Machine Reading Comprehension
Machine Reading Comprehension (MRC) is one of the core abilities of artificial intelligence. We release DuReader, a large-scale real-world Chinese dataset for MRC to promote the research. DuReader contains more than 200K questions, 1M evidence documents and 420K human generated answers.Related competition
Open-Domain Information Extraction (OIE) is a task of extracting important information from open-domain sentences.

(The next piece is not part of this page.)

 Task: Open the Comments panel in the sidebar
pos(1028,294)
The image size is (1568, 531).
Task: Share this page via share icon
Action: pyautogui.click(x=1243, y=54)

OIE are proven valuable in many artificial intelligence tasks such as text summarization, text comprehension, knowledge-based question answering systems, and more. We release SAOKE dataset, a human annotated dataset containing more than 40 thousand of Chinese sentences and the corresponding facts in SAOKE form.
Schema based Knowledge Extraction (SKE) Dataset offers a large number of real Chinese sentences with manually annotated and SPO triples. It provides a challenging benchmark for evaluating knowledge extraction algorithms bounded by a pre-defined schema.
Traffic Speed Prediction
We provide a large-scale real-world traffic speed prediction dataset - Q-Traffic dataset, which consists of 114 million crowd user queries, geographical attributes and traffic speed of 15,073 road segments.
Entity Recognition and Linking (ERL) is a fundamental task in the research and application of knowledge graph. It identifies entities in a given text and link them to the corresponding entries in a knowledge base. It is the building block for many intelligent systems such as search engine, question and answering system, recommendation system, dialog system. We are releasing the BERL dataset, a large-scale corpus of Chinese short-texts for entity recognition and linking tasks. BERL contains 100K annotated short text, and corresponding mention and links to entities in Baidu Knowledge Base.